(Pixel coordinate grounding data)
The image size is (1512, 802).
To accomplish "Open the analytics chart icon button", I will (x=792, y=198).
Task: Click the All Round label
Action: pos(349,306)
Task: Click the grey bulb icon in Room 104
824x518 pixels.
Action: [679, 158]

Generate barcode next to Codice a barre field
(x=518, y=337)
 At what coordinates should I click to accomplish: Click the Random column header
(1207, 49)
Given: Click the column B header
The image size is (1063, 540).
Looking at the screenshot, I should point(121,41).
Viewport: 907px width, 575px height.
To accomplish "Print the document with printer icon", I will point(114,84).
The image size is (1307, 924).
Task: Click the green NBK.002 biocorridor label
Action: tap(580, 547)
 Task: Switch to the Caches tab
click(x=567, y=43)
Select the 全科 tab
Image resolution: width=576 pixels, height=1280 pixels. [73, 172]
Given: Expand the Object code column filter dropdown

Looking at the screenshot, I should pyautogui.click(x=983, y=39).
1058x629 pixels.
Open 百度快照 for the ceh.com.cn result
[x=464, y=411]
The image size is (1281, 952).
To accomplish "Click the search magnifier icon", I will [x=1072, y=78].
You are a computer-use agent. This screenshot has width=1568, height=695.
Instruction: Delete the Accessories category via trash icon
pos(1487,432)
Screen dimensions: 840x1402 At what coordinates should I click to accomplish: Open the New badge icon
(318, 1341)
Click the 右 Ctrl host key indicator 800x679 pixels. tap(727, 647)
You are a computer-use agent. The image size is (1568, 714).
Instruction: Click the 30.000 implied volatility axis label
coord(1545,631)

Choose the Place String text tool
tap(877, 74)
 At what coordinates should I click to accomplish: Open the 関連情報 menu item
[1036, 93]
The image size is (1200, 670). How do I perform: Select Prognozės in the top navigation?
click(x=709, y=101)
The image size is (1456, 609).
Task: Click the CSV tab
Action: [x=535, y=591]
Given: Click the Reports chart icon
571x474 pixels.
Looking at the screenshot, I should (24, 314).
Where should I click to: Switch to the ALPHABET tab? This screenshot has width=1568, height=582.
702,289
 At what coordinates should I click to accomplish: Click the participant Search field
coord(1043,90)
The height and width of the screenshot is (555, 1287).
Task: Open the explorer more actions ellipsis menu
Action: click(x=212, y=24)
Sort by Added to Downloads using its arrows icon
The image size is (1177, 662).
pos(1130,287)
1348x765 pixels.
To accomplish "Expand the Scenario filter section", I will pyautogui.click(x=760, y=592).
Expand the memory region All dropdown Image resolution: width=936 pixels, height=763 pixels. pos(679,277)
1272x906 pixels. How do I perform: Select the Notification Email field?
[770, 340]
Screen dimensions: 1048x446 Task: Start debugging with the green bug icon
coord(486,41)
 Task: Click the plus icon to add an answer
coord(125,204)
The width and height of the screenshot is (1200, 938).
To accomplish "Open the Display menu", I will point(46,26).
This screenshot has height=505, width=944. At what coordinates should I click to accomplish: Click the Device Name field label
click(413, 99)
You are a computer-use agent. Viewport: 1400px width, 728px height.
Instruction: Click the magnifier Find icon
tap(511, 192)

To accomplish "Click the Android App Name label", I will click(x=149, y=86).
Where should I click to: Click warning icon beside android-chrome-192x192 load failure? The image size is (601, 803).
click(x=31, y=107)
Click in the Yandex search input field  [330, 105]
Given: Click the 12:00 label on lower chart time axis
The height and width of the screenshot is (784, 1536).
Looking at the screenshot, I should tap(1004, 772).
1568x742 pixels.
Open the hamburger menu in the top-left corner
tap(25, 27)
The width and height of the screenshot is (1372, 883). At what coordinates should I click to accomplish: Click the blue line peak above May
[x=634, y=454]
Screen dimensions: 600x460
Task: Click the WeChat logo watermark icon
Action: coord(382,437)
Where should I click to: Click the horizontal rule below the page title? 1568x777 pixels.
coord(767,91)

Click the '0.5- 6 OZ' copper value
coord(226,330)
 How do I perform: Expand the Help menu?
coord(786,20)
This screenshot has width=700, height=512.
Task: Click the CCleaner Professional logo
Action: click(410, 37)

- _Exercise_
Would you retype exactly the lines above, from the line with "Instruction: Click the magnifier Find icon" to the line with "Click in the", with both end lines kept and nothing more?

- _Your response_
Instruction: Click the magnifier Find icon
tap(511, 192)

To accomplish "Click the Android App Name label", I will click(x=149, y=86).
Where should I click to: Click warning icon beside android-chrome-192x192 load failure? The image size is (601, 803).
click(x=31, y=107)
Click in the Yandex search input field  [330, 105]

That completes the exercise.